** Data supplied follows **

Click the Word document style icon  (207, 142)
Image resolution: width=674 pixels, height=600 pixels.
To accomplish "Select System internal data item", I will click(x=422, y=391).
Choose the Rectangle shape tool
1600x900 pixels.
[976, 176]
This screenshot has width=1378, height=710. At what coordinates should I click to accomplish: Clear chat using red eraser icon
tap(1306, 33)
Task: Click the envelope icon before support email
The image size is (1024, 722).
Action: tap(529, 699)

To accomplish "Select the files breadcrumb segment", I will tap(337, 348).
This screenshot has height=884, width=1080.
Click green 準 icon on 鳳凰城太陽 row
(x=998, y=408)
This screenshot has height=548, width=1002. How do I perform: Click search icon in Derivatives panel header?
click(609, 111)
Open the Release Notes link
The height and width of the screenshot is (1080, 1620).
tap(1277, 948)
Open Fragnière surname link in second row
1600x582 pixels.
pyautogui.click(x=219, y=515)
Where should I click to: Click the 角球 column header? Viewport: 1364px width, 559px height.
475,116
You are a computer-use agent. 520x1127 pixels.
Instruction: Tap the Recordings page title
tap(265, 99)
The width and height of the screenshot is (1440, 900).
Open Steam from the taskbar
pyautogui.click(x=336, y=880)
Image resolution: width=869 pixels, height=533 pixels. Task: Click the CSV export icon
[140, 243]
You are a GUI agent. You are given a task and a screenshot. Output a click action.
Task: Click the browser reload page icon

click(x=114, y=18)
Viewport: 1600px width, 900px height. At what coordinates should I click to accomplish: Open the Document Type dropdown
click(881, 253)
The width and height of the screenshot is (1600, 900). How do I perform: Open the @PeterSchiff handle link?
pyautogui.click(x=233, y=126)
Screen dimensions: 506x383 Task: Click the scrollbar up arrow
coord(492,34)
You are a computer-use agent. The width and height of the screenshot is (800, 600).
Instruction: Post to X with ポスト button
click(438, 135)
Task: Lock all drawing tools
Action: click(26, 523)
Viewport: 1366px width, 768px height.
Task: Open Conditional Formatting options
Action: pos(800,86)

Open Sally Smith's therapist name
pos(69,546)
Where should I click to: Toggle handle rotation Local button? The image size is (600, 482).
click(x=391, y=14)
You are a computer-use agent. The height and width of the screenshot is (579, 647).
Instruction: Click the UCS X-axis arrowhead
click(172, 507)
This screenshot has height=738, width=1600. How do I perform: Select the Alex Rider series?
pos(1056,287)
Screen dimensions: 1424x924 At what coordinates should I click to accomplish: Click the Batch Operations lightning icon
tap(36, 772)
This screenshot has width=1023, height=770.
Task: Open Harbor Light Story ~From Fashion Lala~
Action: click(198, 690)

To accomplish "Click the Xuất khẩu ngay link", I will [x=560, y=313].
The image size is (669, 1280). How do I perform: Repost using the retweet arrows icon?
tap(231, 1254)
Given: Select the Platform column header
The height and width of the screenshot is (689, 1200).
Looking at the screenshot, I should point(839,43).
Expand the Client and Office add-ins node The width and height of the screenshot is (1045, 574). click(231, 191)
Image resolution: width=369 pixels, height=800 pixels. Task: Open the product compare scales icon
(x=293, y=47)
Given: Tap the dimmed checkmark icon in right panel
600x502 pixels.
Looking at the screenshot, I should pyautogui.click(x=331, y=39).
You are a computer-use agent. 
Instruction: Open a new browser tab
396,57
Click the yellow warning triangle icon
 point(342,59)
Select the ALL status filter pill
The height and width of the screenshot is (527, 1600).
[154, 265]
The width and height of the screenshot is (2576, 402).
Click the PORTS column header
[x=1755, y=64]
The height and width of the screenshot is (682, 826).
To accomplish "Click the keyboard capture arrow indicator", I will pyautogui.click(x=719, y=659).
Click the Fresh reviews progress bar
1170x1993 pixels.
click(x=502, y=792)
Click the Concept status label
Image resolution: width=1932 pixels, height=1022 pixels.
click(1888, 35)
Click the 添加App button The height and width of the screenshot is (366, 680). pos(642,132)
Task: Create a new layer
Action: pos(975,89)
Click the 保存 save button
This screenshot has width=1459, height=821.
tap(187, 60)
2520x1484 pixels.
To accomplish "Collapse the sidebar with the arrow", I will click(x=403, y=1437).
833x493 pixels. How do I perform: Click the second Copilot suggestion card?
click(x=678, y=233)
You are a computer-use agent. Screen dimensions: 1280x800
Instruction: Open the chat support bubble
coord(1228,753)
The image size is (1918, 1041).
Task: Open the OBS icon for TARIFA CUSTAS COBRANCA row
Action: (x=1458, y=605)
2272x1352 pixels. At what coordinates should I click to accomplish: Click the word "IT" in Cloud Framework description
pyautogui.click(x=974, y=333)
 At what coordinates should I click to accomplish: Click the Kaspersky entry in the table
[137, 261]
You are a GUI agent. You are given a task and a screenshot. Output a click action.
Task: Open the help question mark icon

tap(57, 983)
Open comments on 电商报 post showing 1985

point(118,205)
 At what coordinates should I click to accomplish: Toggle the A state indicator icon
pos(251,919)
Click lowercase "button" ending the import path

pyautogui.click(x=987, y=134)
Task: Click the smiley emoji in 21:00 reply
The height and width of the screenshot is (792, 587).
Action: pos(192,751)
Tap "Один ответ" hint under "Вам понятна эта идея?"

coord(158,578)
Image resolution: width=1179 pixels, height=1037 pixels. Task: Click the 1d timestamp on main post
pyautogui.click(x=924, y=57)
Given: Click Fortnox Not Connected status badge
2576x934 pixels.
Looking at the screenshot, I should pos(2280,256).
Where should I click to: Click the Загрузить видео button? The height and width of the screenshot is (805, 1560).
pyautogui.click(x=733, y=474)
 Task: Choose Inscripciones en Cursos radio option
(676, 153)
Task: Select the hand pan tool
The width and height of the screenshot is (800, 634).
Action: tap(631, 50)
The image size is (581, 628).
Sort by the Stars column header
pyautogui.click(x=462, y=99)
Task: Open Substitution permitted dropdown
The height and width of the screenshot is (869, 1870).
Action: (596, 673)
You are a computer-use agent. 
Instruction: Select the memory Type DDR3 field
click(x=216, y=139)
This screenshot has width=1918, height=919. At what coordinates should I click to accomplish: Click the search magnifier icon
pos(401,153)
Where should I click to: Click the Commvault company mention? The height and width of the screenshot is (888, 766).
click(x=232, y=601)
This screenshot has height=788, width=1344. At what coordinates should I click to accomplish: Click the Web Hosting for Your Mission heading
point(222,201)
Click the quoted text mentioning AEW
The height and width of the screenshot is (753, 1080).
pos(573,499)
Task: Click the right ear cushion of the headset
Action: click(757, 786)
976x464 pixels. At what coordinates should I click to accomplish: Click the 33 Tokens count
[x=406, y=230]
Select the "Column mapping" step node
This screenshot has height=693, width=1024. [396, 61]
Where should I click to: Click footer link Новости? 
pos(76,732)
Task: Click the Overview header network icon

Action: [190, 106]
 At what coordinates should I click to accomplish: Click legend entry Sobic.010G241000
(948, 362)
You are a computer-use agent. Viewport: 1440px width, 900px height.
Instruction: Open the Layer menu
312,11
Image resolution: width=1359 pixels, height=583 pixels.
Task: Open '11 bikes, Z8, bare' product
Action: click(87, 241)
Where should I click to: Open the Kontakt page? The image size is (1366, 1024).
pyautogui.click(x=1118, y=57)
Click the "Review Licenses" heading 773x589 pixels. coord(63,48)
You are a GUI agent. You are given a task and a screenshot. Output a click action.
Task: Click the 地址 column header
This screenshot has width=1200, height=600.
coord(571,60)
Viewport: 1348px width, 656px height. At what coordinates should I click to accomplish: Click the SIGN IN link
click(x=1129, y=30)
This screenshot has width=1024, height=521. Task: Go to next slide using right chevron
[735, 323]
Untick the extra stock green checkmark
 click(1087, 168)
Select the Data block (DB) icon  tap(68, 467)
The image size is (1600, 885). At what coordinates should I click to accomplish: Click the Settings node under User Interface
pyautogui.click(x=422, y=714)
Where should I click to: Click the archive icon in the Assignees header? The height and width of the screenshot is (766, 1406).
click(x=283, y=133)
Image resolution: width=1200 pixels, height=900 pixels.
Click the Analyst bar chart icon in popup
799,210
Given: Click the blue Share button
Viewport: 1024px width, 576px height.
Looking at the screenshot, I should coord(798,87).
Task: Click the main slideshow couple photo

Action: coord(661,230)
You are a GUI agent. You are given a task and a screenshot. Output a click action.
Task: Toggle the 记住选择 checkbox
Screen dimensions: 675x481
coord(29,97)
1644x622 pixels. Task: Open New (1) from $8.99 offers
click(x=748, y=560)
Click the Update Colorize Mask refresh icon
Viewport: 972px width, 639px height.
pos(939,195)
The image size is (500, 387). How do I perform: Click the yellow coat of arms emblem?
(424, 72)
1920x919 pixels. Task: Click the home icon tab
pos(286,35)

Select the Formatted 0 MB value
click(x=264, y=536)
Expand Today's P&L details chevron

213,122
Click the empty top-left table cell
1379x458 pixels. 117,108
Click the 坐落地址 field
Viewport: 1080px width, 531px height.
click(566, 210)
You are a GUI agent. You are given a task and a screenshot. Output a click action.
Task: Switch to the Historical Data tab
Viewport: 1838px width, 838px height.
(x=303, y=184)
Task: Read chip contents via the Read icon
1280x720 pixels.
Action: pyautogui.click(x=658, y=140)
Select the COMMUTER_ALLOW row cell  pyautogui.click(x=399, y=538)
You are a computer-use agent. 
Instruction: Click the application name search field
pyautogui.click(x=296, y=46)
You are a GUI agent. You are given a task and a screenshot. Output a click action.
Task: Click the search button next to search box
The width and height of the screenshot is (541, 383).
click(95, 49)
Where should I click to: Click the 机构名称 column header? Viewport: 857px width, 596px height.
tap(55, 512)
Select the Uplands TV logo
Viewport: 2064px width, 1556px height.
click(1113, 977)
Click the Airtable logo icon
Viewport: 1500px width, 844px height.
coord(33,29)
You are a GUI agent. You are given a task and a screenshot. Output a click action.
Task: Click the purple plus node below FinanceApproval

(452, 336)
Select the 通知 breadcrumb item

** End of Data supplied **

> [Work required]
Among the records above, which lines hold the word "breadcrumb"? Copy each one.

> [Solution]
To accomplish "Select the files breadcrumb segment", I will tap(337, 348).
Select the 通知 breadcrumb item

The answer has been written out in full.